In an interesting new discovery, researchers found that a group of insects did not evolve at all over the past 100 million years. The group is the ancestor of some insects that still live today, and the research shows little differences between the creatures living today and their forefathers.

The fact that these large, carnivorous, cricket-like insects did not change since the time of the dinosaurs is bound to make a lot of paleontologists and geneticists very happy. They could now study gene distribution patterns to determine if any gene exchange, loss or addition occurs.

According to the investigators, the insects that originate in those cricket-like creatures are still around today, at select locations in Africa, northern Indochina and southern Asia. The fossil that showed experts the way was found in northeastern Brazil, in a limestone fossil bed.

In addition to providing more insight into the interesting origins of the aforementioned insects, the finding also corrects an erroneous classification that experts made of another fossil similar to this one.

The work highlights the fact that the genus changed very little – at least from an evolutionary perspective – since these insects were roaming around in the early Cretaceous period, when dinosaurs reigned supreme.

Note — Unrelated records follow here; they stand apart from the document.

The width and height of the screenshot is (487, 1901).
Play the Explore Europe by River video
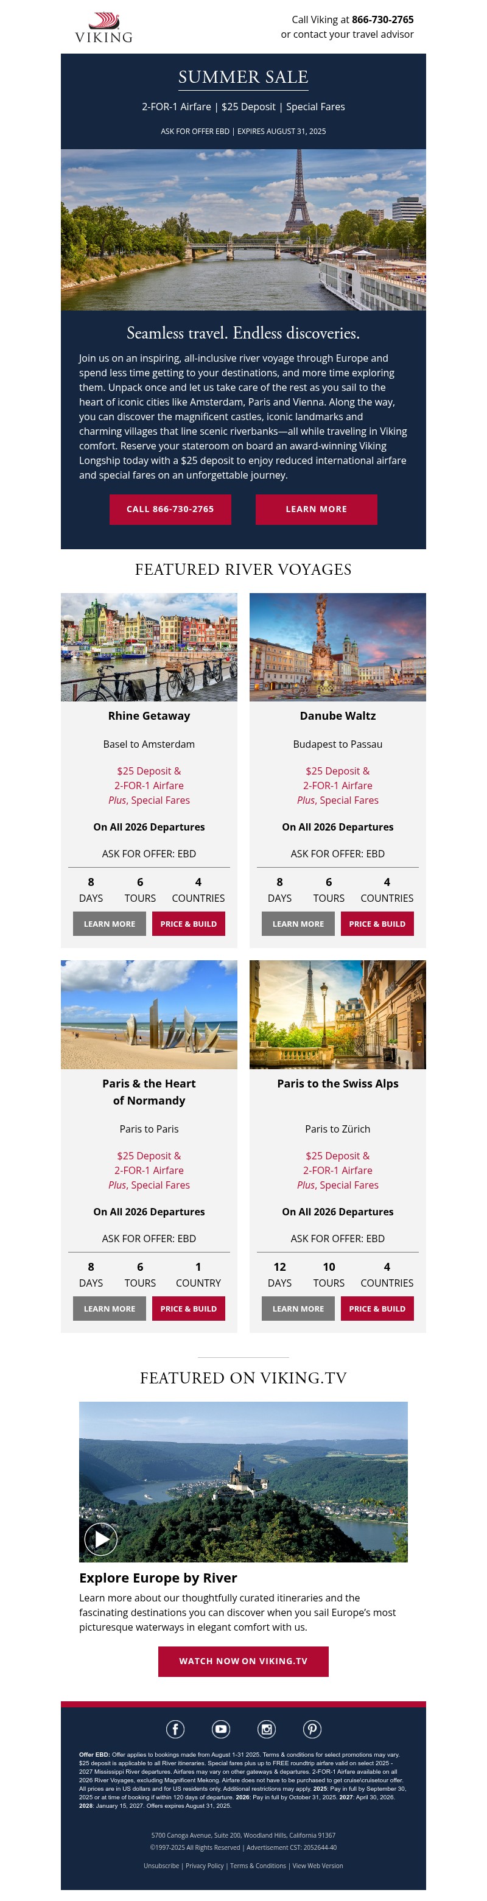[101, 1539]
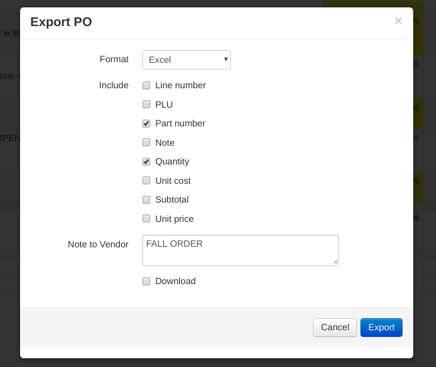
Task: Check the Note include option
Action: pyautogui.click(x=146, y=142)
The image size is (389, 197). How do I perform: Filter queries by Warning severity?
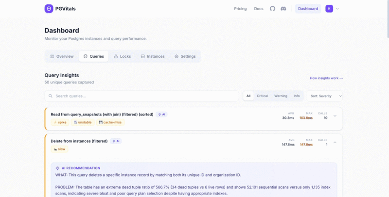pyautogui.click(x=281, y=96)
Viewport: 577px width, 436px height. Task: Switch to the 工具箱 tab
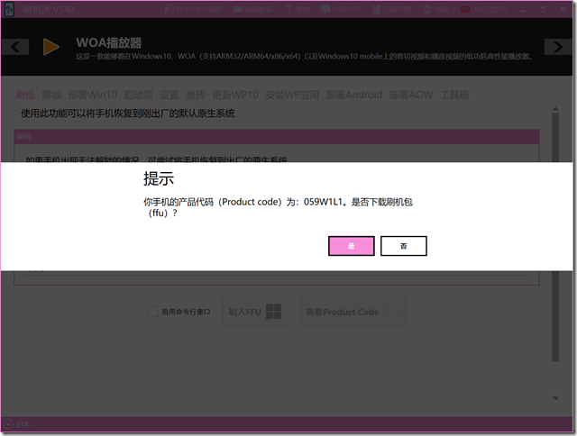tap(453, 95)

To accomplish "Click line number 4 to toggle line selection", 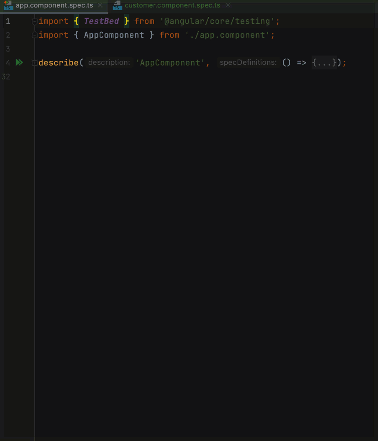I will click(x=7, y=62).
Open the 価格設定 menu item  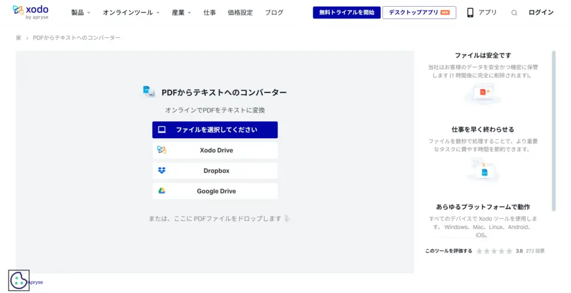coord(240,13)
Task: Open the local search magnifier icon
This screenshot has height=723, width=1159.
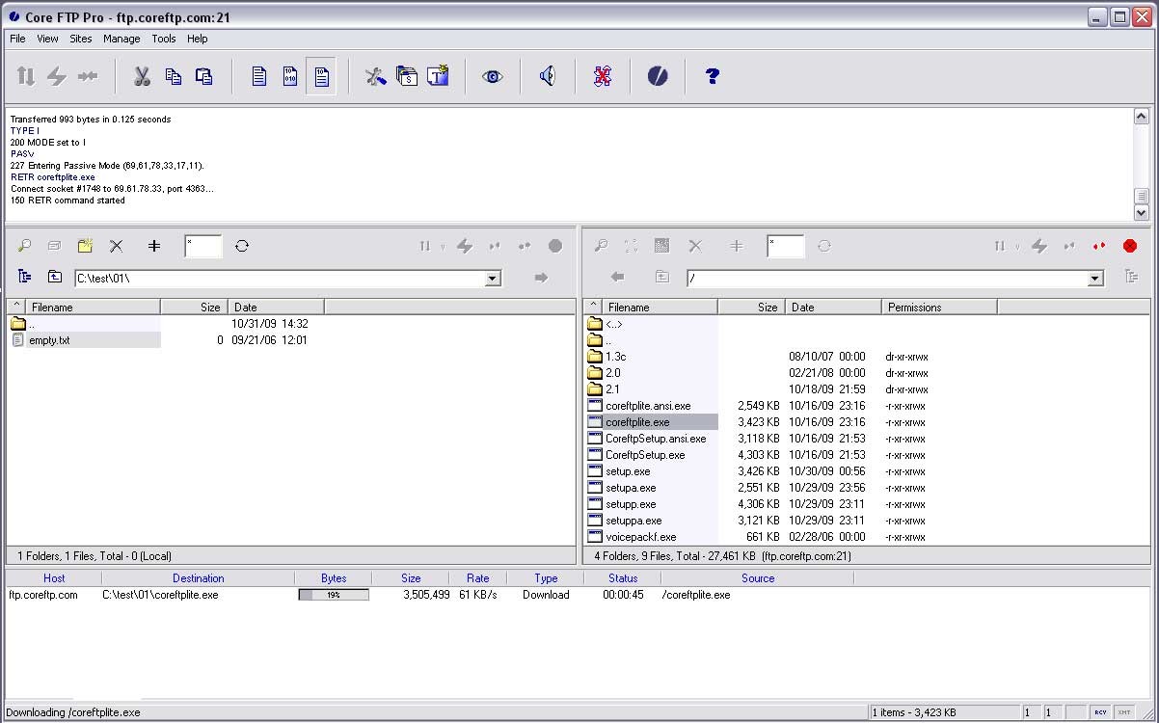Action: coord(24,246)
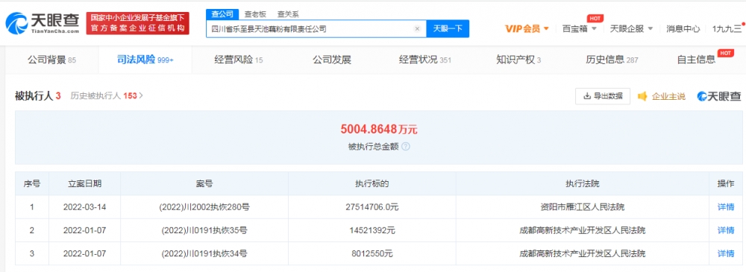Screen dimensions: 746x272
Task: Click the 企业主说 speaker icon
Action: (642, 97)
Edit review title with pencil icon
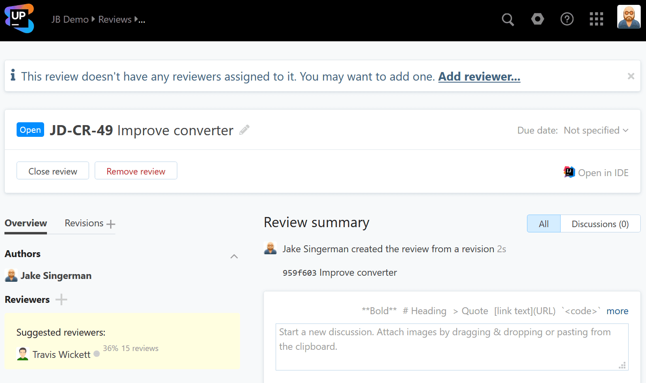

This time came just before the breakup of the supercontinent Gondwana. The end of the Cretaceous, and of the dinosaurs, came more than 65 million years ago, most likely in the form of a comet.

“Schizodactylidae, or splay-footed crickets, are an unusual group of large, fearsome-looking predatory insects related to the true crickets, katydids and grasshoppers, in the order Orthoptera,” explains researcher Sam Heads,  quoted by SpaceRef.

“They get their common name from the large, paddle-like projections on their feet, which help support their large bodies as they move around their sandy habitats, hunting down prey,” he goes on to say.

The expert, who holds an appointment as an entomologist at the Illinois Natural History Survey and at the University of Illinois, is the lead author of a new research paper detailing the findings. The work is published in the open access issue of the esteemed journal ZooKeys.

Heads explains that the creatures basically remained in what is called an “evolutionary stasis” for more than 100 million years. Throughout this time, the insect did not even change its preferred habitat.

Species can enter stasis periods when there is simply no reason for them to evolve. These insects were always subjected to roughly the same conditions, had the same food source, and faced the same predators. If they are adapted to their environment, then they literally have no need to change.